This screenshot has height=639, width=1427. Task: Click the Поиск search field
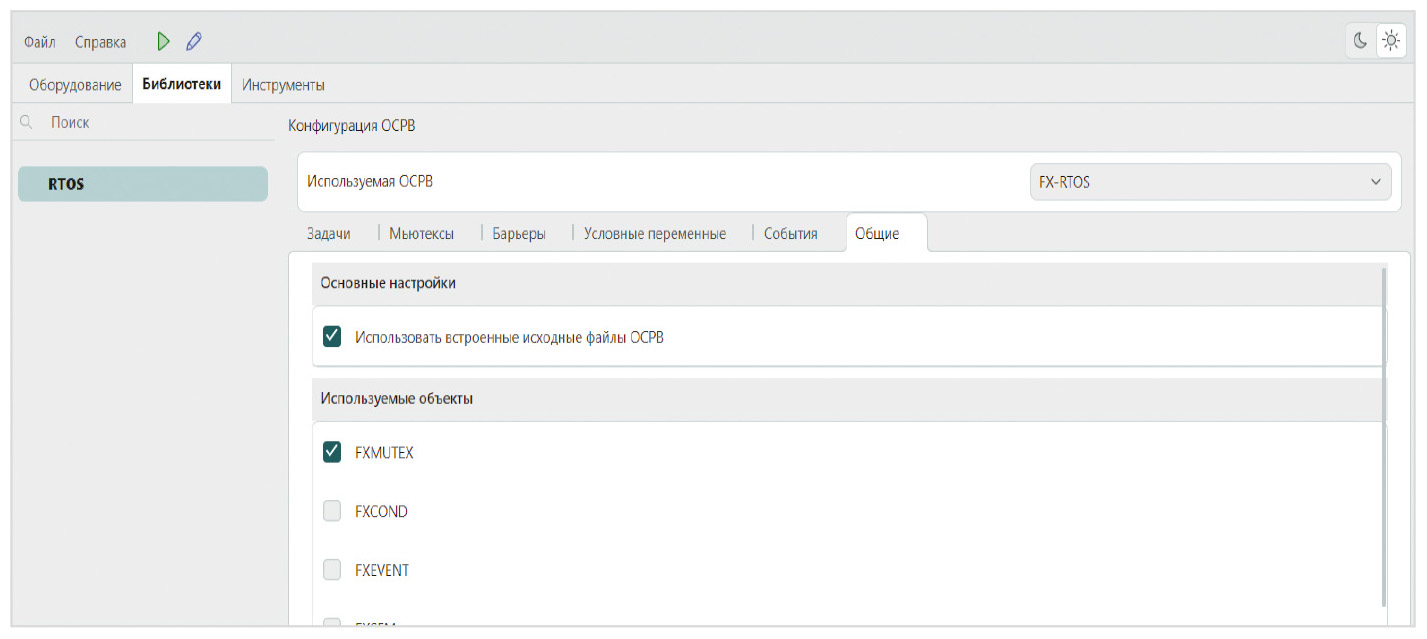[150, 122]
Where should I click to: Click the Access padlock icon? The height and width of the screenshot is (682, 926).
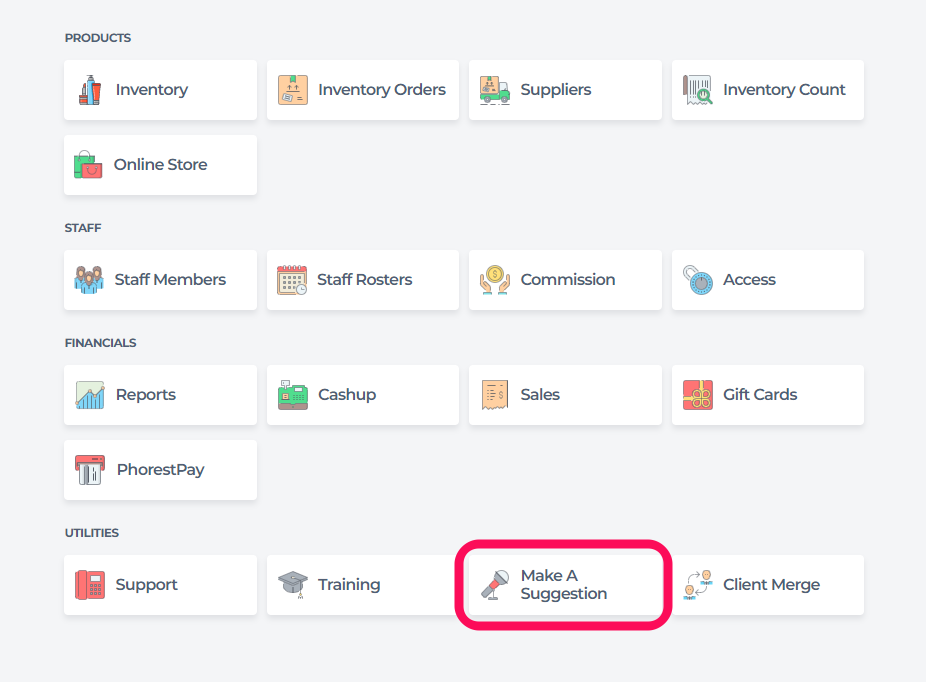pyautogui.click(x=697, y=280)
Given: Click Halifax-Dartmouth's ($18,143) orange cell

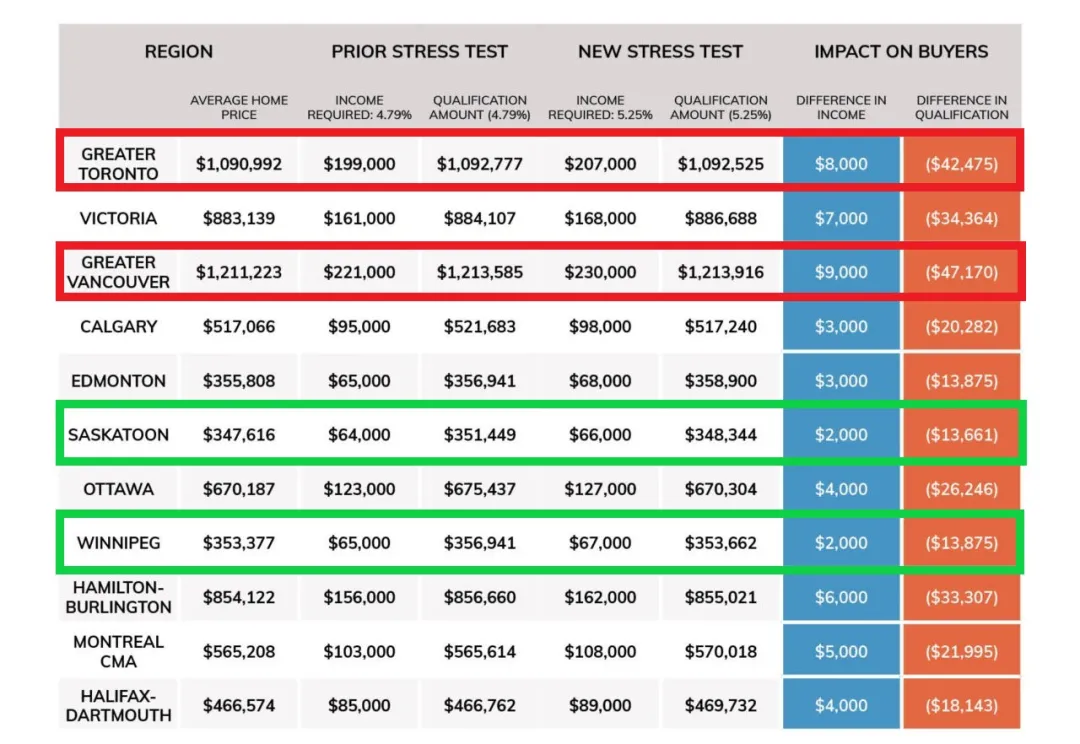Looking at the screenshot, I should click(962, 705).
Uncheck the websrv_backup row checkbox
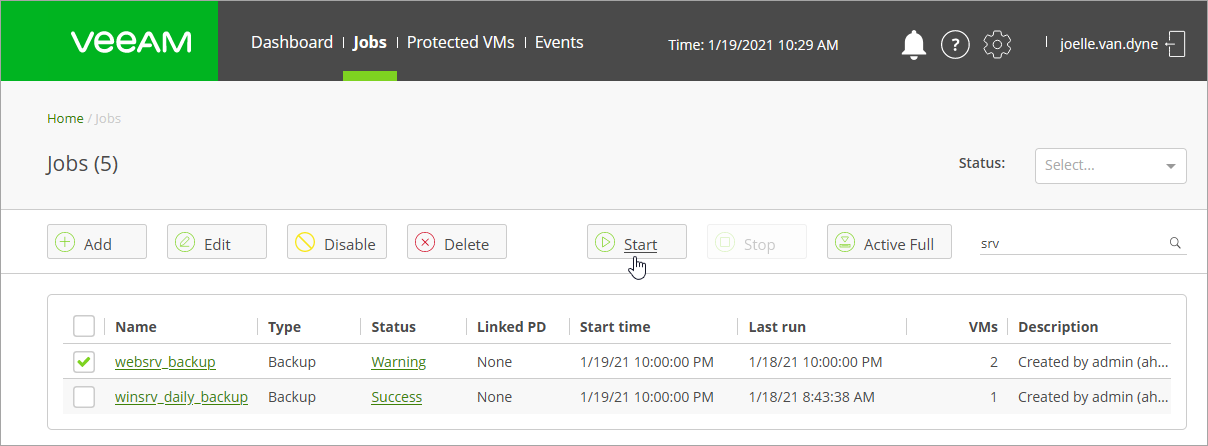Image resolution: width=1208 pixels, height=446 pixels. pos(85,362)
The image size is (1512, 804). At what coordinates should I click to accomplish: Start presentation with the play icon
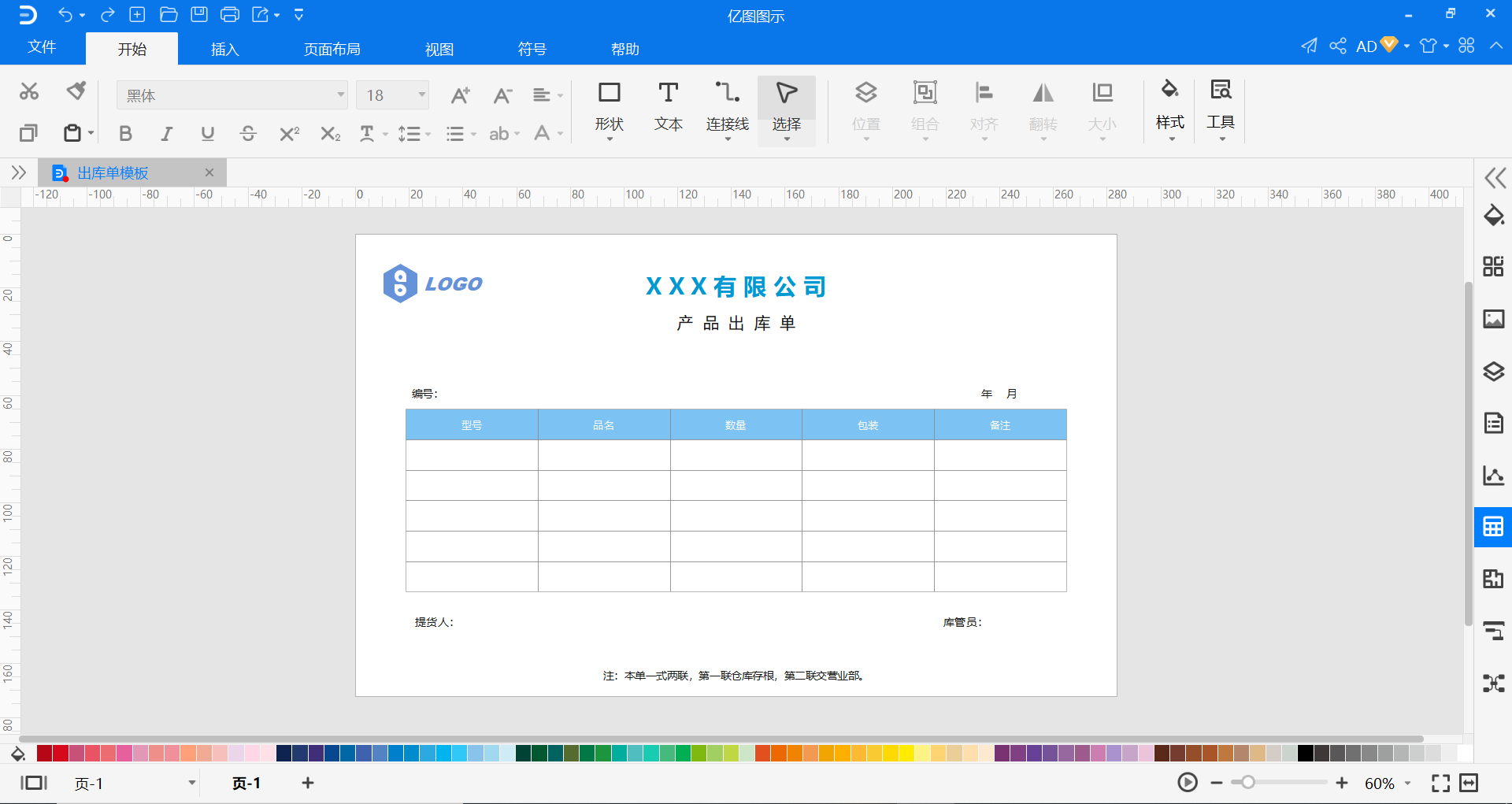pyautogui.click(x=1188, y=782)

* * * * * * * * *

**What is needed**
Rewrite all of the rows above, replacing "icon" with "button" wherever it appears and changing nothing else. Leave the pictures out of your answer.

**Output of the task**
This screenshot has height=639, width=1427. Task: Click the Поиск search field
[150, 122]
Where should I click to: Click the Access padlock button? The height and width of the screenshot is (682, 926).
pyautogui.click(x=697, y=280)
Given: Click Halifax-Dartmouth's ($18,143) orange cell

Looking at the screenshot, I should click(962, 705).
Uncheck the websrv_backup row checkbox
Image resolution: width=1208 pixels, height=446 pixels. pos(85,362)
The image size is (1512, 804). At what coordinates should I click to accomplish: Start presentation with the play button
pyautogui.click(x=1188, y=782)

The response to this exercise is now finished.